Data extracted from a collection:
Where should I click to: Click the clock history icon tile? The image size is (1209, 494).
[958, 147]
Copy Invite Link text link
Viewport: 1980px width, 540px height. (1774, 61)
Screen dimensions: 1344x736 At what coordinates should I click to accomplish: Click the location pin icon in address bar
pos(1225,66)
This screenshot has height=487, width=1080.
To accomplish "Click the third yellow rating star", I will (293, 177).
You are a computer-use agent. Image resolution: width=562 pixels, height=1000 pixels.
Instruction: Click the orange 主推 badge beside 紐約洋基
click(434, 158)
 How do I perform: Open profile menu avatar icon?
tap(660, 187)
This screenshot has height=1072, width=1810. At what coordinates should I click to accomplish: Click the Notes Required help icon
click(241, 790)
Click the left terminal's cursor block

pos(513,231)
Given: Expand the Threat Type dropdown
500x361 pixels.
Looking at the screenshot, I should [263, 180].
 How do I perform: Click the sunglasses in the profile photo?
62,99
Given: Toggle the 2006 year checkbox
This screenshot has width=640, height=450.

◆ Problem
Each record should be given again exactly as it reads.

◆ Solution for this problem
Where should I click to: Click the clock history icon tile? The image size is (1209, 494).
[958, 147]
Copy Invite Link text link
Viewport: 1980px width, 540px height. (1774, 61)
Screen dimensions: 1344x736 At what coordinates should I click to accomplish: Click the location pin icon in address bar
pos(1225,66)
This screenshot has height=487, width=1080.
To accomplish "Click the third yellow rating star", I will (293, 177).
You are a computer-use agent. Image resolution: width=562 pixels, height=1000 pixels.
Instruction: Click the orange 主推 badge beside 紐約洋基
click(434, 158)
 How do I perform: Open profile menu avatar icon?
tap(660, 187)
This screenshot has height=1072, width=1810. At what coordinates should I click to accomplish: Click the Notes Required help icon
click(241, 790)
Click the left terminal's cursor block

pos(513,231)
Given: Expand the Threat Type dropdown
500x361 pixels.
Looking at the screenshot, I should [263, 180].
 How do I perform: Click the sunglasses in the profile photo?
62,99
Given: Toggle the 2006 year checkbox
This screenshot has width=640, height=450.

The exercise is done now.